[Opening Extracted records section]

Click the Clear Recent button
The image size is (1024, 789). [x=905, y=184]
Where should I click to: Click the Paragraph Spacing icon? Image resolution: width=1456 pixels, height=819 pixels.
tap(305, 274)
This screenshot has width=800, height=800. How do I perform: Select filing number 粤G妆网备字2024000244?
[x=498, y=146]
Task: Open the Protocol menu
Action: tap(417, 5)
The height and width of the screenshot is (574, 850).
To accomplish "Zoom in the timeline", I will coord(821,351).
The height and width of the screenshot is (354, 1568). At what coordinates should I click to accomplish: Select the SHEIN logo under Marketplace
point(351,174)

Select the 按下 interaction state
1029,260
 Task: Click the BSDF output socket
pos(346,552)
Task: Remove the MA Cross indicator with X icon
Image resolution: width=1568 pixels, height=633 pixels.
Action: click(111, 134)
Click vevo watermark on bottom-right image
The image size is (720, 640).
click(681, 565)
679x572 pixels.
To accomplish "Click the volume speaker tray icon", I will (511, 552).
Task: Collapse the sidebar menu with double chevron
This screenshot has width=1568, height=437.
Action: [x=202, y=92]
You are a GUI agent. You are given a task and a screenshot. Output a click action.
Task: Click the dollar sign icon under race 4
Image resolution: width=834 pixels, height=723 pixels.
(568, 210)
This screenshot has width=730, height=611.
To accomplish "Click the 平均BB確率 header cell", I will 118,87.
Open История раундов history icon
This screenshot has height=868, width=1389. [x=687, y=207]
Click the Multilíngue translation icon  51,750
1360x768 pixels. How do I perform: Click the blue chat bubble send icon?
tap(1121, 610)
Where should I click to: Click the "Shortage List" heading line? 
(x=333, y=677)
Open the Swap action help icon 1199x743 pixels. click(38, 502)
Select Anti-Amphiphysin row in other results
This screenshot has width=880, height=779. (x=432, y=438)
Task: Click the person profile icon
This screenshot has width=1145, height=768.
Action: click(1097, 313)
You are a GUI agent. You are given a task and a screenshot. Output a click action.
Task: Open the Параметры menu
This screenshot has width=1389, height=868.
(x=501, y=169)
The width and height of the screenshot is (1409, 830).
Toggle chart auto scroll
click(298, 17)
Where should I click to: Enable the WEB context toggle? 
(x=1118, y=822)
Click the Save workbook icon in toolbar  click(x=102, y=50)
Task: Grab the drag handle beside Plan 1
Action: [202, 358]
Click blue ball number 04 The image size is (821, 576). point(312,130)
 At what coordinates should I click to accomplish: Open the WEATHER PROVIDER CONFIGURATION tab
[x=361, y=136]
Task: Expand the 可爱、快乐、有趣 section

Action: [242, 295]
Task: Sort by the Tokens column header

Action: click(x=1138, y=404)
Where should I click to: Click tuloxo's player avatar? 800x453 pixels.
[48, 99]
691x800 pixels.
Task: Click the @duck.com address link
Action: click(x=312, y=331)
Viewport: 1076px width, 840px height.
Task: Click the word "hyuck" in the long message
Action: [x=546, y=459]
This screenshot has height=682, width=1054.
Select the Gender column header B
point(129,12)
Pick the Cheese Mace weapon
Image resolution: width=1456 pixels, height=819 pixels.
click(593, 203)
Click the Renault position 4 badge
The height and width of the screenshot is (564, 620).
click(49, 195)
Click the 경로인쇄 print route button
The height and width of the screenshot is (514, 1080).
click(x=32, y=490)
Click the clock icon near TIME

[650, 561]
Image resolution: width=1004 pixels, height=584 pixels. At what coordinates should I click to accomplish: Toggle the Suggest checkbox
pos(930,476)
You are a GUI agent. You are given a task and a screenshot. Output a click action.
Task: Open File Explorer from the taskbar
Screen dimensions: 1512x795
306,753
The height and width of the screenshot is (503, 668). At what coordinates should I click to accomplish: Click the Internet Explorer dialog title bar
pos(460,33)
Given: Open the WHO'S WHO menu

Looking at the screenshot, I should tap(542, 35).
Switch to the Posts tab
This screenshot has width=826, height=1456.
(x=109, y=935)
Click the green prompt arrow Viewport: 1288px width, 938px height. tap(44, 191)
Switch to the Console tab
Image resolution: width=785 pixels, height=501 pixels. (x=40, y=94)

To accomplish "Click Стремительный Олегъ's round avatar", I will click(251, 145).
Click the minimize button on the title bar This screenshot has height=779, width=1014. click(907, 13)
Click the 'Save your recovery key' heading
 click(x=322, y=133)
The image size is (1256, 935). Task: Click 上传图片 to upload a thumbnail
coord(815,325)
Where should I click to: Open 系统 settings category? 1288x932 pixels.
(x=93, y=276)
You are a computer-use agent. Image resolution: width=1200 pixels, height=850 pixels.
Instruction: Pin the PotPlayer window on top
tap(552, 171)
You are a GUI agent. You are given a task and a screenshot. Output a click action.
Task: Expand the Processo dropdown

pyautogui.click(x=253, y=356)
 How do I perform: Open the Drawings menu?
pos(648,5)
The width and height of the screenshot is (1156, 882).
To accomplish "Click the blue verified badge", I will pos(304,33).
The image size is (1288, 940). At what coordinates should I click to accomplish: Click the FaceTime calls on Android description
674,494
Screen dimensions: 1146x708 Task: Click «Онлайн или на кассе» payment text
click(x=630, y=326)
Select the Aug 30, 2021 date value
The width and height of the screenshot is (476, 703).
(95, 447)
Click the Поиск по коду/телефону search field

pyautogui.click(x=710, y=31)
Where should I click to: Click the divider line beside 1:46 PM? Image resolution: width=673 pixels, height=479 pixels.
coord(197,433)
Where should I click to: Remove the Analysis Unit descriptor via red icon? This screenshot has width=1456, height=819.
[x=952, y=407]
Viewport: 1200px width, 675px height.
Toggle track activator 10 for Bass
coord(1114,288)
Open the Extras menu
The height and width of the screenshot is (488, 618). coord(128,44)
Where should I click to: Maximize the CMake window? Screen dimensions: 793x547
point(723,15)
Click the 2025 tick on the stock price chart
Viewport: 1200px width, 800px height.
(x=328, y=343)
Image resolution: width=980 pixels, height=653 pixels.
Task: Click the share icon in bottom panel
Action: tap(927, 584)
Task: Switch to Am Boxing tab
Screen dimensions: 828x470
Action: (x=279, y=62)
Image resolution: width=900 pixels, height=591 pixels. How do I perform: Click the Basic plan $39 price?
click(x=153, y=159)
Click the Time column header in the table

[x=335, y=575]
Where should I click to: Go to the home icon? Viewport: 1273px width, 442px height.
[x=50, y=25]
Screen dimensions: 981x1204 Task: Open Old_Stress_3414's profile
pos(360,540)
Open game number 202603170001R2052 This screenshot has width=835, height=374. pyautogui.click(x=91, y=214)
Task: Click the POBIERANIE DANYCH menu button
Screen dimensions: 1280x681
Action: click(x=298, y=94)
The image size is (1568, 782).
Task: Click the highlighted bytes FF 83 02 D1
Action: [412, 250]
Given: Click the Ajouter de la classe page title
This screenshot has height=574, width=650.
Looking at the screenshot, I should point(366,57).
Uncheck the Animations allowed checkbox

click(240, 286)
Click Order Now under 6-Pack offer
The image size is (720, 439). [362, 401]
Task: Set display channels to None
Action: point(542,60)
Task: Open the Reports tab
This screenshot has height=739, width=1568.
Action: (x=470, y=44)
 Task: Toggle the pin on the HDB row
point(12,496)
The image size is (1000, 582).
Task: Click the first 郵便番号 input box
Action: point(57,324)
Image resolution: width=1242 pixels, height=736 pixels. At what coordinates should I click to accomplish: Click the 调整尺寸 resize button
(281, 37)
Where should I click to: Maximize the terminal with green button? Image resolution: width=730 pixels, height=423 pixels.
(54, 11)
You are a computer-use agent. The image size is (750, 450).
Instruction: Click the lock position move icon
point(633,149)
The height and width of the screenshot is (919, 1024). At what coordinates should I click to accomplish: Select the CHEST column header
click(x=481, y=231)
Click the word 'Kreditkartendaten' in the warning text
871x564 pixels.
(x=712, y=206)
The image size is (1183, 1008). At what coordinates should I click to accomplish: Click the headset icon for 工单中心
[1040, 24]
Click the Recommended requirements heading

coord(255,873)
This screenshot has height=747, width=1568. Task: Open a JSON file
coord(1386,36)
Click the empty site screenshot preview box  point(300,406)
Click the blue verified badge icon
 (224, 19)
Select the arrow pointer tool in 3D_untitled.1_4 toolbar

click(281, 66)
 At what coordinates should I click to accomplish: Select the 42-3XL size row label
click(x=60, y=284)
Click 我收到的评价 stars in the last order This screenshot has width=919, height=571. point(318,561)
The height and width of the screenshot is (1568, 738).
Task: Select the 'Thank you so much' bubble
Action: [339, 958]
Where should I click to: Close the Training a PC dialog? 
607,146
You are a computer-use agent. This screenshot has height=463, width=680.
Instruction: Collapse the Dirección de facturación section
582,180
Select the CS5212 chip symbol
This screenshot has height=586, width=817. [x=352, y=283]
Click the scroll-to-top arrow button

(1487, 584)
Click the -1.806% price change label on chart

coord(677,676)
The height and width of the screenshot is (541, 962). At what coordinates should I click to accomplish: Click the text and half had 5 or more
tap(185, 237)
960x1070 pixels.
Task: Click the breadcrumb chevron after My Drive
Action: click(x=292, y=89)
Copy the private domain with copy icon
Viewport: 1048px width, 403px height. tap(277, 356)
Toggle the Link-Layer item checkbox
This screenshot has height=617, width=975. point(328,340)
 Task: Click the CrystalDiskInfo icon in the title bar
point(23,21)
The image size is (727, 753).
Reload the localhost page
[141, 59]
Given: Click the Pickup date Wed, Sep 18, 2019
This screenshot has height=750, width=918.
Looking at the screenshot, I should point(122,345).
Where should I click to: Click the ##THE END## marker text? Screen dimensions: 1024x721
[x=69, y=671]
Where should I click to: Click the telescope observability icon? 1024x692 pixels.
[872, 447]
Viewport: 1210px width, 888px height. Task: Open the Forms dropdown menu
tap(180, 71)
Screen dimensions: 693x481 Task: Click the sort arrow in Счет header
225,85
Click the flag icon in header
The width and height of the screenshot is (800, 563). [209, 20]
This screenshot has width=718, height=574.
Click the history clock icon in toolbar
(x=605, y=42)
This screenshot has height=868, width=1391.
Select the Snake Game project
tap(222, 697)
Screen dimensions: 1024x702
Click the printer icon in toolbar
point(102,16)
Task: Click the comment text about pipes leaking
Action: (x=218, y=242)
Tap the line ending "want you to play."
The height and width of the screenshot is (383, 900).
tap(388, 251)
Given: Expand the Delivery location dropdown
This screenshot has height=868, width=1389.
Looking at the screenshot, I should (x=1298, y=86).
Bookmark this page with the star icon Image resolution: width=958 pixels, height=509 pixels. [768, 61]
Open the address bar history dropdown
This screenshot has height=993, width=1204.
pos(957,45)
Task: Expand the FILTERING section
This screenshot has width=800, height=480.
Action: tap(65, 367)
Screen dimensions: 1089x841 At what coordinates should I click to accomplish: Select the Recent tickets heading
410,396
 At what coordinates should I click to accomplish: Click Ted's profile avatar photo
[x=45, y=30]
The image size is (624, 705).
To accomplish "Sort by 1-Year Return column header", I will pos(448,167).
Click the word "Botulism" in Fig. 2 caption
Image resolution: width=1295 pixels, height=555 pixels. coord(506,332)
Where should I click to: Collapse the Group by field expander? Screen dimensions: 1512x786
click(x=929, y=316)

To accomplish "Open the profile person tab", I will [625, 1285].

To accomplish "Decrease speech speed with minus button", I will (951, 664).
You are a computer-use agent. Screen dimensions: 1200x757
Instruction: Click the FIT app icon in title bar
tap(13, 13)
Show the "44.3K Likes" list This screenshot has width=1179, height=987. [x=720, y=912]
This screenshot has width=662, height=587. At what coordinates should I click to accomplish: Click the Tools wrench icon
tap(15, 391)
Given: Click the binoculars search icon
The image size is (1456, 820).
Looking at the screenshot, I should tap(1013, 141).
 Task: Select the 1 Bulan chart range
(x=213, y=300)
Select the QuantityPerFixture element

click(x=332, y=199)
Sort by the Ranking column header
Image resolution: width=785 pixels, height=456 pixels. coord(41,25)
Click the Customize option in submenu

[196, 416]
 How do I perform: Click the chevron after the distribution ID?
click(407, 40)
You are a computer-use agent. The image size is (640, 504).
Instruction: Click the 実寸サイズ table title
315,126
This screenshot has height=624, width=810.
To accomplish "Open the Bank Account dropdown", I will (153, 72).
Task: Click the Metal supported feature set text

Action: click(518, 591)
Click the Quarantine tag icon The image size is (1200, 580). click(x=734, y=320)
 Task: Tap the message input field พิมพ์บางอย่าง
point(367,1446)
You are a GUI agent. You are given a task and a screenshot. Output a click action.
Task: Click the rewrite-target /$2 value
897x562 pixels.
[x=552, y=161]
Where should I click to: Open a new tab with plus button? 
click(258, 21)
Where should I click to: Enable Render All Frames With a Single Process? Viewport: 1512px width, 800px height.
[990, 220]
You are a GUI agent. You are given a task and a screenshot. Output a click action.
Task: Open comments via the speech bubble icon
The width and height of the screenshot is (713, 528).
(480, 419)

[Closing Extracted records section]

Problem to work on =>
Take every line of the material that contains the word "person", and copy it.

Solution to the exercise =>
Task: Click the person profile icon
To accomplish "Open the profile person tab", I will [625, 1285].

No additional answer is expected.